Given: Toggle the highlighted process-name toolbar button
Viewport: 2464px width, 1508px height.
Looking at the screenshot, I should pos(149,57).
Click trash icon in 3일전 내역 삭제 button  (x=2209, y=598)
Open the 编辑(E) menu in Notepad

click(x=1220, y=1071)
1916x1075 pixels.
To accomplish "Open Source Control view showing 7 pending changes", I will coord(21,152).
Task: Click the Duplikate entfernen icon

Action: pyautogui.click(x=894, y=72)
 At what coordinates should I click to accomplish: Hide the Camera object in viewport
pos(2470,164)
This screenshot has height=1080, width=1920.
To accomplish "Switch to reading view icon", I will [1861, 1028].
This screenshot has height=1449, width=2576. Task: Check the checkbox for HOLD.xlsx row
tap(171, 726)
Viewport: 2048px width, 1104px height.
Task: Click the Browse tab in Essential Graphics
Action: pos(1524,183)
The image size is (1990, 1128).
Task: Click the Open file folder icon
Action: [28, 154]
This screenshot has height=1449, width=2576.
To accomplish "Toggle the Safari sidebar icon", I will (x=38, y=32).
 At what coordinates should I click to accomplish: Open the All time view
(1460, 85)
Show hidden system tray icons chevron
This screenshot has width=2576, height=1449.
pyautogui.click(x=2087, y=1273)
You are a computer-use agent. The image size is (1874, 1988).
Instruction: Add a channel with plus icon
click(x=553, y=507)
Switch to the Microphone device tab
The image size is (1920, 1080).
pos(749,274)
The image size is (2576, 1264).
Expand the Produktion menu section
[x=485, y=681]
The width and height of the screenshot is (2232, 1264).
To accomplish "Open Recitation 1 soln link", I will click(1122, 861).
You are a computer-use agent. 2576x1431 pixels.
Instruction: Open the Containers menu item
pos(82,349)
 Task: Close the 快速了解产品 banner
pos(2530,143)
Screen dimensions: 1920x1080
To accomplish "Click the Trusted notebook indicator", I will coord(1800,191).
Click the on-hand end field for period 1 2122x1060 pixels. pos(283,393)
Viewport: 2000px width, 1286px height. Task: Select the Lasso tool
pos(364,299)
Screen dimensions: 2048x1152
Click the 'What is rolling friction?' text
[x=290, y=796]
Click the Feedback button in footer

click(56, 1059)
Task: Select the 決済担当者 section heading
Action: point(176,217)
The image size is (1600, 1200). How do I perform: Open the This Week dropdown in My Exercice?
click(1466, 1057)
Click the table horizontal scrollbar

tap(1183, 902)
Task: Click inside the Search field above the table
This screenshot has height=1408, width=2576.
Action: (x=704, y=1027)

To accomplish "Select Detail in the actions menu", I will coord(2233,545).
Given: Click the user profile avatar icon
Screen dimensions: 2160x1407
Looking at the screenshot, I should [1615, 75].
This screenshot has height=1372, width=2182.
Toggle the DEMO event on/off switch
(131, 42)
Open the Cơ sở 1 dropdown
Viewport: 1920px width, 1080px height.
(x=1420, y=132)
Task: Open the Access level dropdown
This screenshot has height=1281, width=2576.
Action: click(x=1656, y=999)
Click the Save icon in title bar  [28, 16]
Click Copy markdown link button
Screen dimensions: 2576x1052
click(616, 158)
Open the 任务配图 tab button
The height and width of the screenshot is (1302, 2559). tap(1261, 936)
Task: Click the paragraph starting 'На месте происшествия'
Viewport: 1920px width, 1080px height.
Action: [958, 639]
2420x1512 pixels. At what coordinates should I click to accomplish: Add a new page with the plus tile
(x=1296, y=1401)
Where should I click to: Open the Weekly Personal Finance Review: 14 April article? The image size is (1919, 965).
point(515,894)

Task instructions
Where does "field" occur in the data? Copy each line that has it.

Exercise solution
Click the on-hand end field for period 1 2122x1060 pixels. pos(283,393)
Task: Click inside the Search field above the table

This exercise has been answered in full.